For older adults, a change in one's physical, mental or functional abilities can be cause for concern. When such a change occurs, the person's physician, family member or CCAC care coordinator may request an assessment by a Geriatric Assessor.
Geriatric Assessors are experts in the care of older adults, typically those over 65 years old. During a home visit, they conduct a multidimensional assessment of the person's physical state, eating habits, environment, abilities and medications. They also complete an in-depth cognitive analysis and look for any signs of abuse or stress.
Brenda O'Brien is part of the Champlain CCAC's Geriatric Team in Renfrew County: "The best part of my job is definitely the home visit. It's a tremendous feeling to sort through the challenges that are faced by patients with dementia, for example, and find ways for them and their families to better cope."

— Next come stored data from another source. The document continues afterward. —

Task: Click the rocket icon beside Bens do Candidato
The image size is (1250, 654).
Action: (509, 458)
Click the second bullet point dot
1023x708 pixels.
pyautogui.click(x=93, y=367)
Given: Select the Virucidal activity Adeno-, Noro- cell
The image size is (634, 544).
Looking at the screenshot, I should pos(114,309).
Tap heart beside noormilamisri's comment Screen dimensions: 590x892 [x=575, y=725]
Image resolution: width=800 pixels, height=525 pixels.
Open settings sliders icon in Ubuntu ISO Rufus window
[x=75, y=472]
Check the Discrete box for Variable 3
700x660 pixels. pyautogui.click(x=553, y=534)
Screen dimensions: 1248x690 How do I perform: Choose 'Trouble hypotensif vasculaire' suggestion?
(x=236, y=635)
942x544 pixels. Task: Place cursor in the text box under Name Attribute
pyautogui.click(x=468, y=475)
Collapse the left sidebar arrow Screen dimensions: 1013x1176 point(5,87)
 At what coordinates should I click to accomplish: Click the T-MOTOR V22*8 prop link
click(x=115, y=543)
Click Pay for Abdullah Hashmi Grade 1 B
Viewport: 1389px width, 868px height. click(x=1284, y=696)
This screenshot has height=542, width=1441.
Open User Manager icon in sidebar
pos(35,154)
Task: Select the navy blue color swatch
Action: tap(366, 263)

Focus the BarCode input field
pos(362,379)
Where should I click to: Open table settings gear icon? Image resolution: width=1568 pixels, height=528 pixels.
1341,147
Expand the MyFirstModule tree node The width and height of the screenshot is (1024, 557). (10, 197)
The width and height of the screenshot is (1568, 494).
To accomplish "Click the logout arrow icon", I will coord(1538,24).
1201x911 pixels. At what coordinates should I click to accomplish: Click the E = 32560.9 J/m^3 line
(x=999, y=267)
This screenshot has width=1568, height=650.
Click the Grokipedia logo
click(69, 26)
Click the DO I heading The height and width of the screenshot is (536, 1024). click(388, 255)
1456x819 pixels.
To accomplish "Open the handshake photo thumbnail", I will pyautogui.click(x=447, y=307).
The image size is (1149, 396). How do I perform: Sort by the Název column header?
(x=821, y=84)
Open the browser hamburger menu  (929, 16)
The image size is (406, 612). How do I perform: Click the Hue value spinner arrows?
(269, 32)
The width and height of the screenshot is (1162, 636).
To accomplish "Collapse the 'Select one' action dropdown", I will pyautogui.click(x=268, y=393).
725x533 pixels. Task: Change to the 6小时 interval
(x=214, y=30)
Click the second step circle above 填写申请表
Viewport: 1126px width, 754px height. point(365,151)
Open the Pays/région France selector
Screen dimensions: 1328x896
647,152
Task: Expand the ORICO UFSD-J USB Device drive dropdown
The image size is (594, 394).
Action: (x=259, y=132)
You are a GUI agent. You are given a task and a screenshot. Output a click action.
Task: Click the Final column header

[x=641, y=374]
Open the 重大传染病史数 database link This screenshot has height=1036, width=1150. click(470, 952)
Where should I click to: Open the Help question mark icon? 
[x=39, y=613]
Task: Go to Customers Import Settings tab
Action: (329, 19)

Family members are often present during the home visit. Considering the personal nature of the questions, great consideration and care are taken to ensure that patients feel comfortable enough to share specific details.
"Brenda has been very helpful. She arranged a visit from a physiotherapist and an occupational therapist that resulted in a number of safety enhancements to our home. She also arranged for my husband to attend an Adult Day Program in our area and he really enjoyed it! Things are working out well," said Teresa Pilgrim, whose husband is a Champlain CCAC client in Renfrew County.
By seeing patients in their natural environment, Geriatric Assessors have the time to ask important questions and see first-hand some of the concerns that patients may have—details that patients may not disclose when visiting their physician.
Once the geriatric assessment is completed, family members, care coordinators and physicians are contacted for additional information. These findings, compiled as a report, help care providers to provide additional support or resources for patients to work on the issues identified in their geriatric assessment.